We all love the smell of spaghetti sauce simmering on the stove or the warm bread dripping with garlic butter, but, where did garlic get its start?
Garlic is naturally grown in Central Asia and Northeastern Iran. It has been used as a seasoning and as a medicine for thousands of years. Garlic was actually found in ancient pyramids!!
So, what was garlic used for? Back thousands of years ago, garlic was a natural medicine. In Egypt, they gave it to the slaves to help with productivity, strength and heat stroke. They also used garlic oil for skin disease. In Greece, soldiers ate it to enhance courage and performance.
Garlic was also thought to cure small pox, intestinal worms, circulatory ailments, depression, edema, animal bites, joint disease, seizures, and to prevent you from getting the plague.
Oh, and let us NOT forget….the Europeans used garlic to keep vampires, werewolves, and demons away by wearing a string of garlic around their neck or hanging it in the windows of their homes. Garlic was also rubbed on chimneys and key holes for added safety!!
In the 19th century, American Indians were discovered using garlic as a tea for flu-like symptoms. Louis Pasteur reported that 1mm of raw garlic was as effective as 60mg. of penicillin.

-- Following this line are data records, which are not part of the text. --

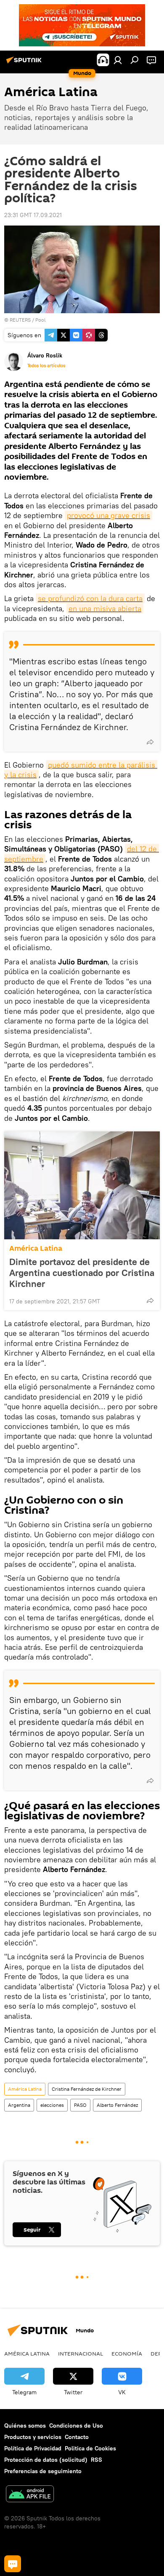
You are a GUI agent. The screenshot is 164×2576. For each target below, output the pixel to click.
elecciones (52, 2105)
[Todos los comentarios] (12, 2563)
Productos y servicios (32, 2437)
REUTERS (20, 320)
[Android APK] (29, 2494)
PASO (80, 2105)
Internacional (80, 2353)
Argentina (19, 2105)
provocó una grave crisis (108, 515)
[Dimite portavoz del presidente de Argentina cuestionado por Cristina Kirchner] (82, 1185)
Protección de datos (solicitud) (45, 2459)
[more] (150, 741)
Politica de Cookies (90, 2448)
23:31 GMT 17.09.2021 (33, 215)
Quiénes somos (25, 2425)
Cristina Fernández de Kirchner (87, 2089)
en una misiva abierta (105, 608)
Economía (126, 2353)
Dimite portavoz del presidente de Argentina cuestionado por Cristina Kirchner (81, 1272)
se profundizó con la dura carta (90, 598)
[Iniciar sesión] (117, 59)
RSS (96, 2459)
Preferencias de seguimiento (43, 2471)
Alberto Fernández (117, 2105)
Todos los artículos (46, 365)
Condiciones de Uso (76, 2425)
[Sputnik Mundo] (25, 63)
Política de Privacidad (32, 2448)
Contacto (77, 2437)
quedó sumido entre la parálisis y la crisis (80, 769)
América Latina (35, 1248)
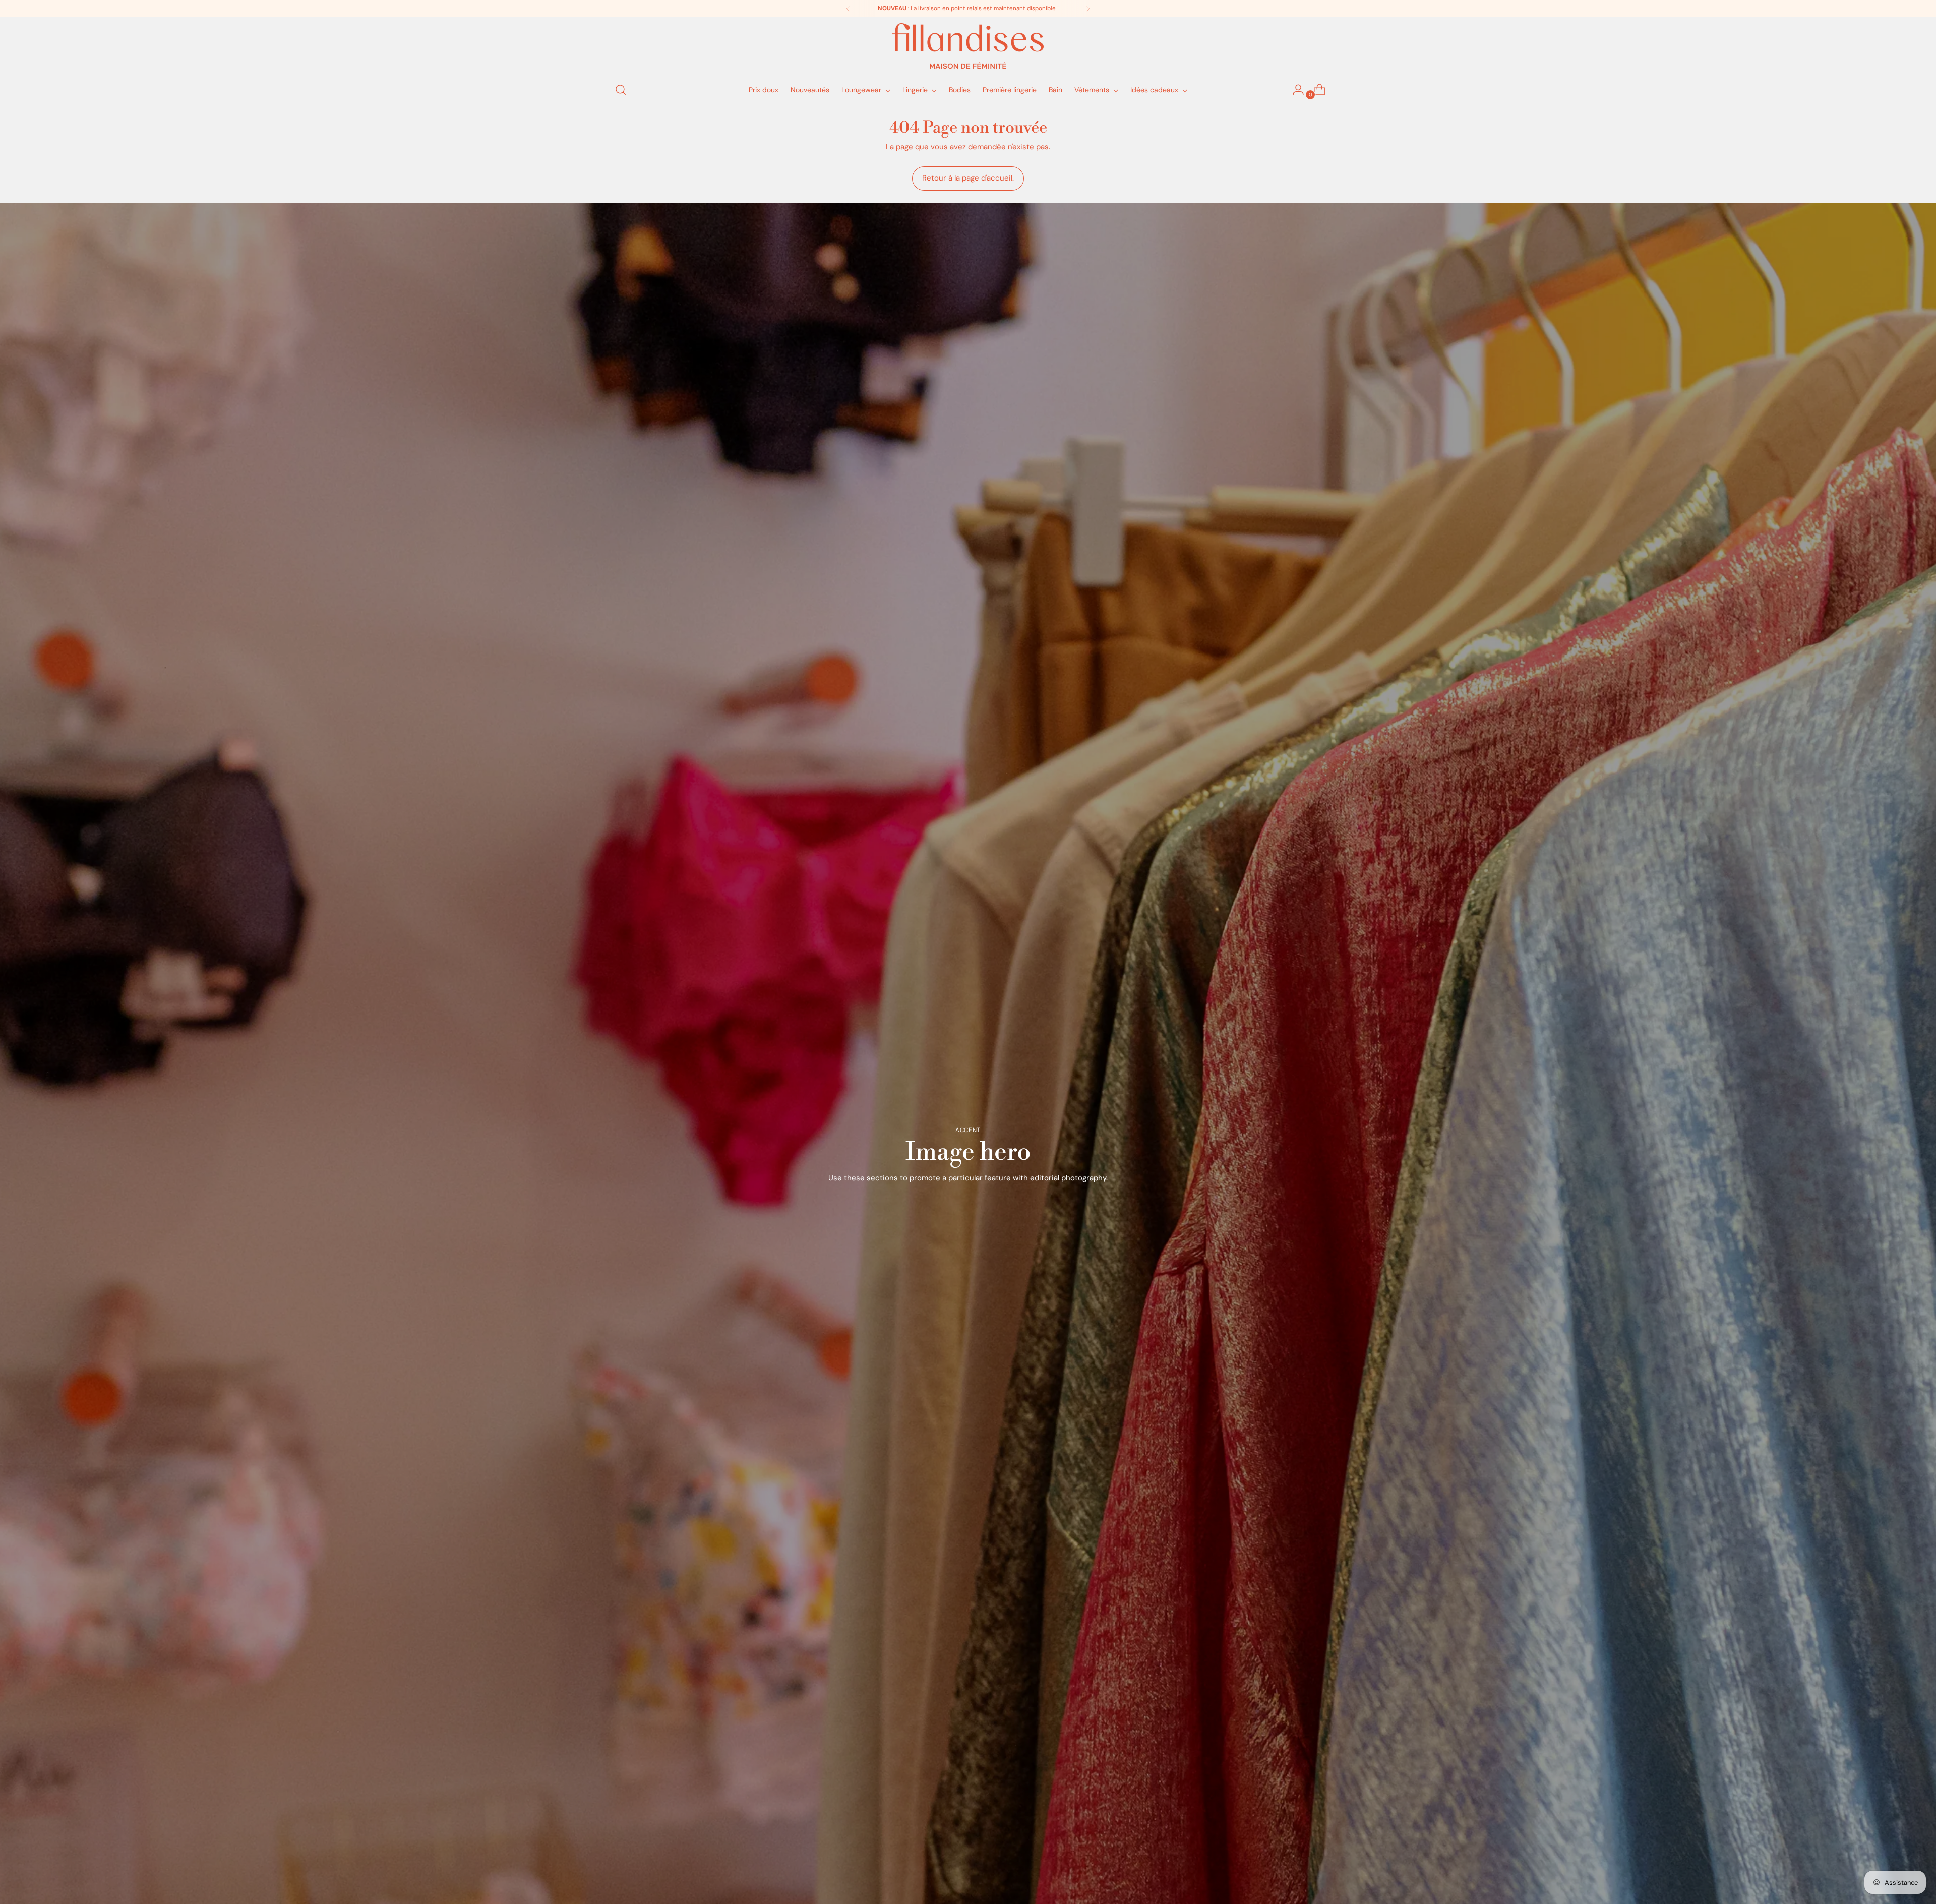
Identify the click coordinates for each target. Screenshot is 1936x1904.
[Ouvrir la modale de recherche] (621, 90)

During WWI, garlic was known as the Russian penicillin. Garlic was used in WWI and WWII as an antiseptic to prevent gangrene.
Not only is garlic used for medicinal purposes, it’s also known for its natural repellent. Garlic is used in the UK as an insecticide and nematicide for controlling the cabbage root fly and red mites on poultry. It is also used as a meat and fish preservative. Garlic also repels rabbits, moles, birds, garden worms, mosquitoes, slugs and other insects.
With all its history, modern science is doing research with garlic for preventing cardiovascular disease and on certain cancers such as upper digestive tract and stomach cancers.
Why is garlic such a cure-all? It’s not when eaten in a typical serving size of 1 to 3 cloves. When used per 100 grams it contains several nutrients that exceed 20% or more of your daily value. Garlic has vitamins B6 and C, thiamine and pantothenic acid, as well as calcium, iron and zinc. It also contains the minerals, manganese and phosphorus.
With all the wondrous things garlic can do, unfortunately, bad breath and smelly body odors go along with the product. The chemicals in the garlic are absorbed into the blood and travels to the lungs and is released through skin pores. Brushing your teeth and taking a bath will help only so much. The smell has to eventually go through your system. FYI, taking sips of milk while eating garlic will help neutralize bad breath. Parsley is another good cleanser.
Some people have allergies to garlic. Symptoms include, irritable bowel, diarrhea, mouth and throat ulcerations, nausea, breathing difficulties and in rare cases anaphylaxis. Garlic may also interfere with medications you are taking. Before you think about taking garlic in high doses or a supplement, make sure to talk to your doctor first!!!